Alex Keble on the big battle in Crystal Palace vs Tottenham this weekend...
Nacer Chadli vs Wilfried Zaha
After several stagnant months of monotonous, disjointed performances, a sudden switch in formation has reignited the energetic Tottenham of old.
However, although the demolition of Chelsea may have brought renewed optimism to White Hart Lane, it also unveiled some lurking defensive vulnerabilities that an Alan Pardew-led Crystal Palace could exploit.
In this blog last month, before the visit of Burnley, we highlighted Spurs' 4-4-2 formation and Roberto Soldado's continued inclusion as the primary reasons for their attacking bluntness; since then, Spurs, after switching to a 4-2-3-1, have been largely unrecognisable, collecting 10 points from their last four games.
Against Burnley they managed 23 shots and enjoyed 66% possession, and against Chelsea they scored five. An extra central midfielder has helped them keep the ball better, and a marauding trio of attacking midfielders has injected fluidity of movement that Soldado could not offer.
Three central midfielders allowed Spurs to retain possession (606 passes attempted, up from the 492 season average), while a roaming frontline – free to attack with two defensive midfielders behind them – terrorised Burnley's back four.
Chief beneficiary of the switch is Nacer Chadli (3 assists in 4 matches), who is flourishing in a roaming left-wing position. Against Chelsea he made countless sweeping runs from deep, and ghosted dangerously into central positions; it was his positional intelligence that saw Nemanja Matic frequently pulled out of position.
The fluidity of Chadli and Christian Eriksen (both of whom moved freely into each others' positions) opened up space for Harry Kane to exploit; both of his goals, and Danny Rose's crucial second, resulted from a confusion of responsibility that left Matic overwhelmed.
There is a notable defensive failure in Chelsea's right-back position, despite a flurry of activity in this area.
However, pessimistic Spurs fans would have noticed that Chelsea, who managed 19 shots on goal, constantly threatened down Chadli's side as compatriot Eden Hazard – freed by Rose's high positioning and Chadli's positional fluidity – galloped into acres of space.
Despite playing on the left, Hazard frequently received long balls down the right; noticing Rose's absence, he often drifted into this position and awaited Cesc Fabregas's delivery.

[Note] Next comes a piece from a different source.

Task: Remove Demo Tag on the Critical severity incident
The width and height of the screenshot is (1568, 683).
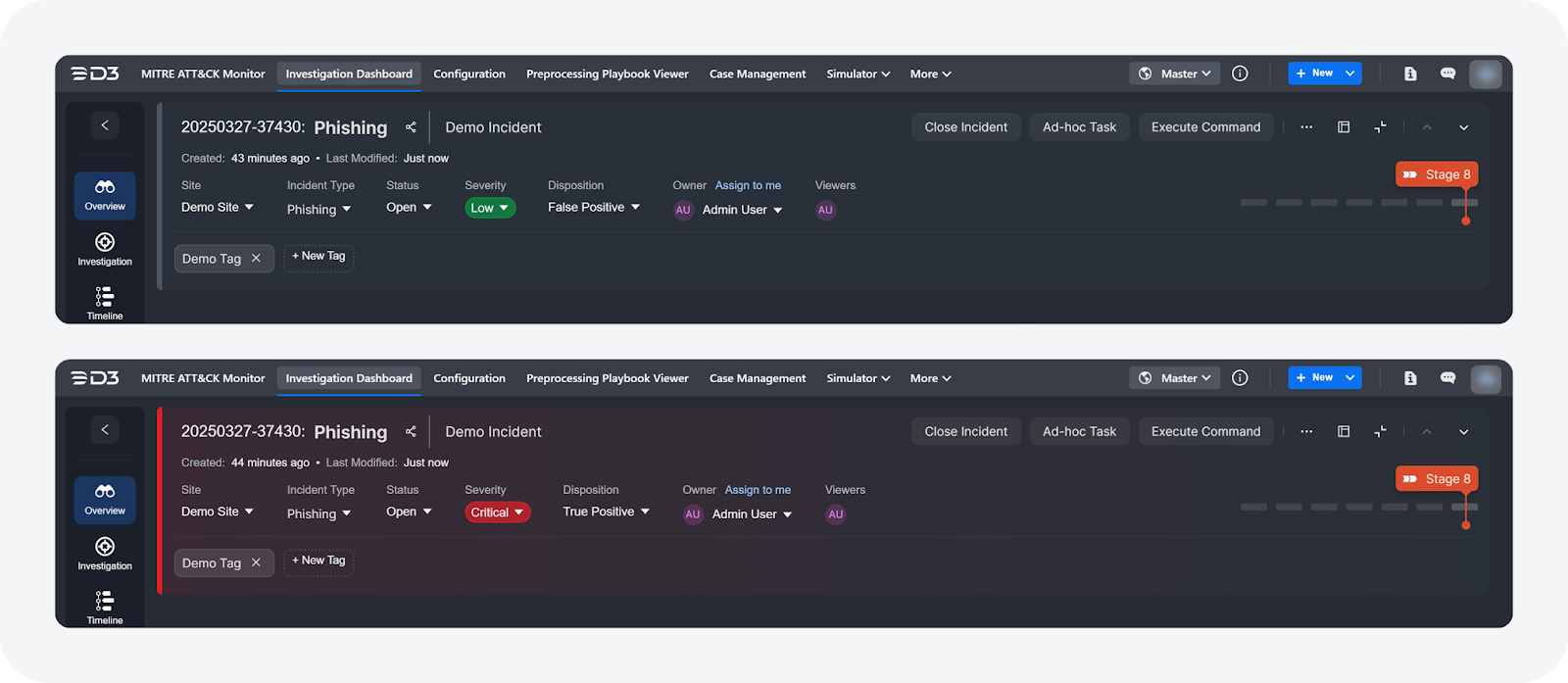Action: point(256,562)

Alan Pardew will know how to exploit this weakness. 76% of his Newcastle side's attacks came down the wings (the highest in the division), in a counter-attacking strategy that remained one of the few constants of his whirlwind tenure.
With Jason Puncheon and Wilfried Zaha (1.9 dribbles per match), Palace are already set up for a similar system. Against a confident, attack-minded Spurs side with a history of over-committing to attack, Pardew's explosive wingers hold the key to success.
Although somewhat haphazard in form, these two are particularly dangerous on the counter-attack; Zaha is far more direct than Puncheon, but the latter's creativity from set-pieces is key.